CarterCopter

Tuesday, September 25th, 2007

The CarterCopter, which recently received some coverage on Modern Marvels, may be the next big thing in aviation.

As Henry Farkas and Claudius Klimt point out, large passenger jets need huge, expensive airports, because they need runways two miles long, or longer, and for many airplane trips, time spent on the ground is literally longer than time spent in the air.

The idea behind the Carter Copter is to build a hybrid aircraft with the takeoff and landing characteristics of an autogyro, but the flight characteristics of a fixed-wing airplane.

The fixed wings are designed like jet wings, just a quarter of the size of conventional wings and designed for low drag, in order to be efficient at high speeds and high altitudes. These wings, naturally, don’t provide enough lift for takeoffs and landings — unless you plan on taking off and landing at 150 miles per hour.

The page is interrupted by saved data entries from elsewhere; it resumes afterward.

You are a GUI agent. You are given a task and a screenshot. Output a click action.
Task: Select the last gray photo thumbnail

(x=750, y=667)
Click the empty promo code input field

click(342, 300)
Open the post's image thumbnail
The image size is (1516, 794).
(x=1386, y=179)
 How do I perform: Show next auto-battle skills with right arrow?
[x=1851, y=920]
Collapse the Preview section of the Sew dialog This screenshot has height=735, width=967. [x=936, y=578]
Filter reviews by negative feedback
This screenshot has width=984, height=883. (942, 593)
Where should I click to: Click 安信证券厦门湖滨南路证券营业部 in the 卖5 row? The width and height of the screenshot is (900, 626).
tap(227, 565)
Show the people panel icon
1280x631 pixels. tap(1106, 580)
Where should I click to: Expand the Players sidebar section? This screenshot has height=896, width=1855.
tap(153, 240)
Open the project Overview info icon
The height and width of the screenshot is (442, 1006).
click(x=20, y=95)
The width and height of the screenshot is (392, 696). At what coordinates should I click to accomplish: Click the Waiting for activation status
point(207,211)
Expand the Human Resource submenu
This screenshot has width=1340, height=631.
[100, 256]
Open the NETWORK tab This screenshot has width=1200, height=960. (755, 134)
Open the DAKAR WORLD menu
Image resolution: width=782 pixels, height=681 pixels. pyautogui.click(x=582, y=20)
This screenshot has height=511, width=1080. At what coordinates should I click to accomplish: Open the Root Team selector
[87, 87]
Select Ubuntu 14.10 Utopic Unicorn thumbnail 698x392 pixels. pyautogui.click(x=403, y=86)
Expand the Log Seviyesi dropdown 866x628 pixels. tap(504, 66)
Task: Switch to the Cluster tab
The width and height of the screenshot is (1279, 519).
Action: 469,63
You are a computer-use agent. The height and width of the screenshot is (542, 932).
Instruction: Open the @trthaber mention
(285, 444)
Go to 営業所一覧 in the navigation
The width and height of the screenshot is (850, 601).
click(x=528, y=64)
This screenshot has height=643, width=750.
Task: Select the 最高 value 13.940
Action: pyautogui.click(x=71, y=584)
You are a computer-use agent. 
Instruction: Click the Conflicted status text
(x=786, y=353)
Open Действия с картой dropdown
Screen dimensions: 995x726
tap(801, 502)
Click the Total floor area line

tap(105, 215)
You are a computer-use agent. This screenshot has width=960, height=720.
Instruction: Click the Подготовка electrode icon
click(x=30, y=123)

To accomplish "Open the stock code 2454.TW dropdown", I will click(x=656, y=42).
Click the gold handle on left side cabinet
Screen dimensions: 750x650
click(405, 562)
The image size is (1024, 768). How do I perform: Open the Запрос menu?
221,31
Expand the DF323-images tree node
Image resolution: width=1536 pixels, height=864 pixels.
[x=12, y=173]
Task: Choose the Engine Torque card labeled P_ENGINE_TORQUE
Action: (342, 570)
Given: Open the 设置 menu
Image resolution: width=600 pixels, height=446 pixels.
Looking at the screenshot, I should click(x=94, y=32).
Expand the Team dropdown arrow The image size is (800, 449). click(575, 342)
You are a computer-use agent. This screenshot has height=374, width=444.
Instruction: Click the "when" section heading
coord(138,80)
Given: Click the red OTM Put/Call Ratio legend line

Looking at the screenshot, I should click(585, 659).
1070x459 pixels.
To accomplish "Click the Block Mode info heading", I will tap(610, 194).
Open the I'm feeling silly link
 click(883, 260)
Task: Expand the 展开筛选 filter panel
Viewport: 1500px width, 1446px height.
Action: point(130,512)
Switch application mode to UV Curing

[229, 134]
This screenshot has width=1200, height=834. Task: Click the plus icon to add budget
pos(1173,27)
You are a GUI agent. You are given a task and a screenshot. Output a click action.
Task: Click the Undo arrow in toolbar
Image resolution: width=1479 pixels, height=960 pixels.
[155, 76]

It’s the rotor, which is powered during takeoff, that provides enough lift for takeoff — with an interesting design twist:

What’s new is that Jay added depleted uranium weights to the outer ends of the rotors to give them enough stored angular momentum so that even when the engine power is switched from the rotors to the pusher prop, the stored angular momentum in the rotors allows vertical takeoff using the helicopter-like collective and acceleration using the combined cyclic/control stick. The control stick acts like a cyclic while the CC is in rotorcraft mode and like a normal airplane control stick once the CC is in fixed wing mode. The transition is transparent to the pilot.

Evidently the weighted rotor rotates slowly in fixed-wing mode, and this dramatically reduces its drag.

The CarterCopter FAQ provides more detailed information.